One of SunPac’s investors, Wei Chen, founder of a manufacturing and equipment distribution firm in Tennessee, told CNBC last year that the bank, which would be renamed Sun Pacific, planned to cater to wealthy immigrants from mainland China.
When it announced the deal, SunPac said it expected to close the acquisition of Security First by the middle of last year, pending approval by Security First investors and state and federal bank regulators.
The bank’s investors signed off more than a year ago, but regulatory approval never came. Last week, Security First’s chief executive, Steve Jones, said the deal had been canceled.
It’s not clear if regulators were concerned about the deal or whether SunPac, which would have had to pay Security First an additional $150,000 to cover the costs of the unexpectedly long approval process, didn’t have the money to keep it alive.
Chen, who is on the board of Memphis lender Metropolitan Bank, declined to comment. SunPac officials did not return requests for comment.

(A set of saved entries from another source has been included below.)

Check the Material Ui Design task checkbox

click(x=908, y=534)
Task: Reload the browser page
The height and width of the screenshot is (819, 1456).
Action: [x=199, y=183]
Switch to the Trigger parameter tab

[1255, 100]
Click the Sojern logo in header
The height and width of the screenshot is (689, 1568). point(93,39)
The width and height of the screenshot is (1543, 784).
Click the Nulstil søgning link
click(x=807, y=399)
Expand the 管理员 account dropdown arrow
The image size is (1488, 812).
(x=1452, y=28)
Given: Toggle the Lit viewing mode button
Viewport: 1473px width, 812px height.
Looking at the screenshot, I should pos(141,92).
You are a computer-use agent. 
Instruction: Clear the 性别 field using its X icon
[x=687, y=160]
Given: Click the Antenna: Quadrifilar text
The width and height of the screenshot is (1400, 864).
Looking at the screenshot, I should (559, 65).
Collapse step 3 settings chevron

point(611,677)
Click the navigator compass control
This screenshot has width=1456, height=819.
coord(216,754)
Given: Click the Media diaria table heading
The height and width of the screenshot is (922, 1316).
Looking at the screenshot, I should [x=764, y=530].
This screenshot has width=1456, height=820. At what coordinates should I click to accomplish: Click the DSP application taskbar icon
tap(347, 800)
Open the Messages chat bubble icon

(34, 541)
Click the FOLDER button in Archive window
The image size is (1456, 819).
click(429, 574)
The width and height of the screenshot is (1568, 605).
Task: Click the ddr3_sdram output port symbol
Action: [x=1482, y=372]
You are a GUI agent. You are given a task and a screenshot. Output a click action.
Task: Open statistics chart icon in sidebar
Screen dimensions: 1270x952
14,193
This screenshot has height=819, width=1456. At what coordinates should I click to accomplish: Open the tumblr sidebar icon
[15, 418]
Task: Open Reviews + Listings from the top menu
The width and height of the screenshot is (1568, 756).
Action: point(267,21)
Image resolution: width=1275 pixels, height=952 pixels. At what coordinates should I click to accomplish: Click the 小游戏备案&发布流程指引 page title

The firm was led by veteran Southern California banker V. Charles Jackson, who had previously served as chief executive of of Pasadena’s Community Bank and now-defunct Wedbush Bank.
Shopping spree
West L.A. private equity firm Leonard Green & Partners has raised a new fund from investors – and it’s a big one. The firm collected $9.6 billion, one of the largest private equity funds raised over the past 18 months.
Since the beginning of last year, only five firms, including private equity giants Blackstone Group and TPG Capital, have raised more, according to investment industry data provider Preqin.
Though not as big as those firms, Leonard Green has been a top performer, ranking in the top 20 global firms in each of the past two years, according to the HEC-Dow Jones Private Equity Performance Ranking, prepared by French business school HEC. Its 2007 fund has so far had an 18.1% return for investors.
The majority of the new fund came from previous Leonard Green investors.
The new fund will give Leonard Green – which has previously invested in companies including Shake Shack, high-end gym chain Equinox and L.A. apparel firm Lucky Brand – ammunition to pursue a new round of investments and acquisitions.
The firm invests in a broad range of industries, but often invests in retail and consumer companies and prefers firms that are market leaders.